These might seem like two entirely separate things – the mythic portrait I carry of my father and the slow frame-by-frame revealing of the life I firmly stand in now, but in ways, I think they are the same thing. In both cases, it is only ever in the end that we see the whole mural, all of the colors and all of the lines and how each piece connected to another to build something beautiful. Parents do this when they look back at days when their grown children were younger. Long-term couples do this when they look back at their early days together and the little moments and stories that led to love. Eventually we see it in all of its beauty, but maybe right now one little glimpse at a time is enough.

I don’t know what this summer will be for me when I have the distance to see it for what it really is. Maybe it is when I am weaving my story on the page one line at a time or maybe it is when I am creating something else that it’s finally time for. Or maybe it is simply rest and sinking my heels in a little deeper and making slow progress on all of the tiny pieces of a life well lived that is uniquely mine. We never know until we get there, and for once in my life, I’m okay right here as I rest in the unknowing.

from this angle

There are 7 more days left in the school year, and my kids are on overdive. Something fun happens everyday – Field Day and end of the year countdowns and yearbooks and cupcakes.

Last weekend, I hosted 19 kids for Norah’s sixth birthday party, and somehow the house is still standing.  We had donuts instead of cake and invited kids over in pajamas for breakfast, sending them all home by noon. When two o’clock rolled around, my two were somehow ready to play again and headed out on foot in the neighborhood to see what was happening. 4pm found me in a rocking chair on my front porch where I could vaguely see and hear the lemonade stand to supervise but not have a heavy hand. Every now and then, I could hear Norah’s voice yell, “Come get your LEMA-LADE!” This is one of her last pronunciation errors to hang on, and I selfishly don’t want it to fade.

I have these moments where I cannot believe it is May already, almost half the year gone. Cannot believe that I have two elementary schoolers who dress themselves and have ideas and friendship dynamics of their own and see their own world as limitless and completely safe at the same time. This is a Golden Age for us, and I am not unaware of that. I am grateful for it daily. Time is the only constant and it is rolling faster than I’d like.
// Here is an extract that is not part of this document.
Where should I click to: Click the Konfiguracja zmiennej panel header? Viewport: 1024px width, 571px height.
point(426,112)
I was talking with a friend recently about the messes and the joys of summertime, and she explained her sentimentality with all things summer with her own son. I get it. When I look back at my own childhood, it is somehow always eternally summertime. Hours and days of no structure at all and playing in the woods with my cousins and my sister. Watermelon, popsicles, bright red tomatoes.
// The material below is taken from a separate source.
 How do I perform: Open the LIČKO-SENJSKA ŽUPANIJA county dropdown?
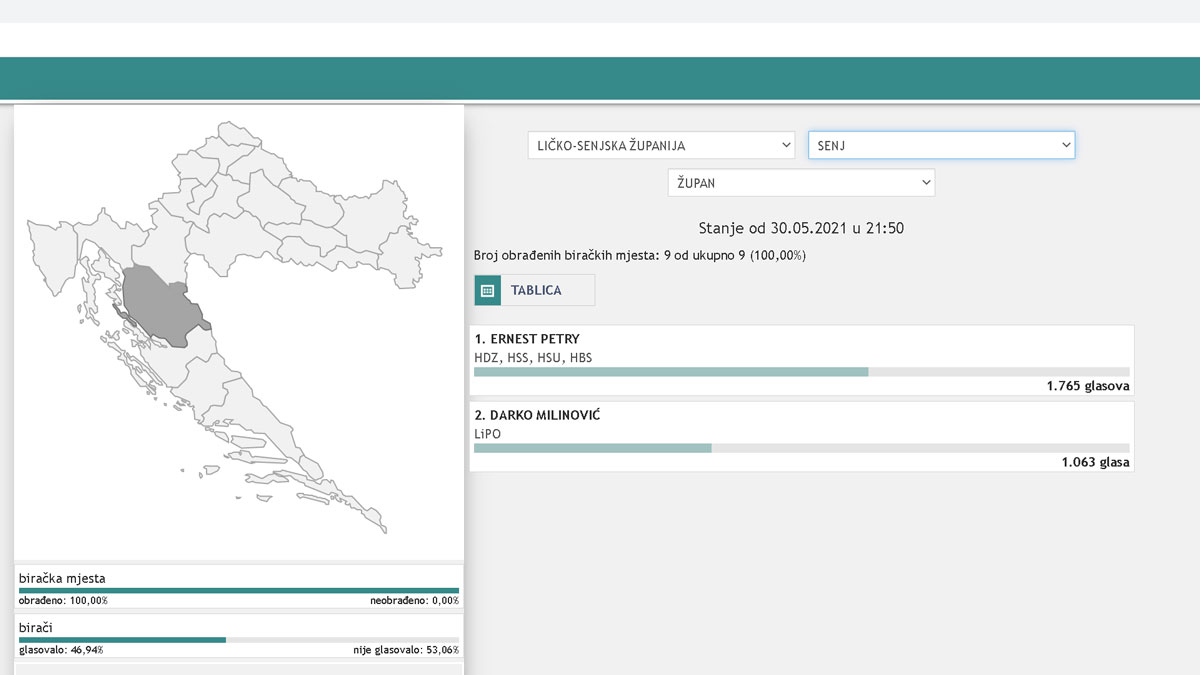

We have a nature trail that runs behind the homes in our neighborhood, and the kids love to walk it all the time. Jude and his gang have built a fort of sticks and limbs and an old tarp. When he described this to me over dinner one night a while ago, he told me it was “a proper fort, Mom, a real one.” I don’t ever use that word in that particular context —  proper. There are moments when you step outside the frame to see your kids evolving in their own worlds. He lead me over there a couple of weeks ago to show it to me, and he’s right. It’s a proper fort, complete with an entrance and stones to line its edge.

Two weekends ago, they invited friends over for Sunday morning pancakes, and we went walking along the trail after breakfast. We got to a clearing lined on one side with honeysuckles, and the smell took me right back to something like 1989 when I’d run along the path between my house and my grandparents. I stopped and showed them how to pluck and string a Honeysuckle to get a drop of nectar on your tongue. They were enthralled – all four of them – and stood along the edge of the vines for a long time, plucking and stringing for that tiny drop.

Untitled

My kids have a childhood so very different from my own in many ways. They have Kindles and know what a smartphone is and see a globe much smaller than what I saw. We are settled in the suburbs with a small green square of grass and only three of us in this house. But there are ways it echos my own childhood, too. Lemonade stands and long summer days and dirt under your fingernails when you finally come back inside after hours of play. Fort building and honeysuckle eating and other kids to explore with.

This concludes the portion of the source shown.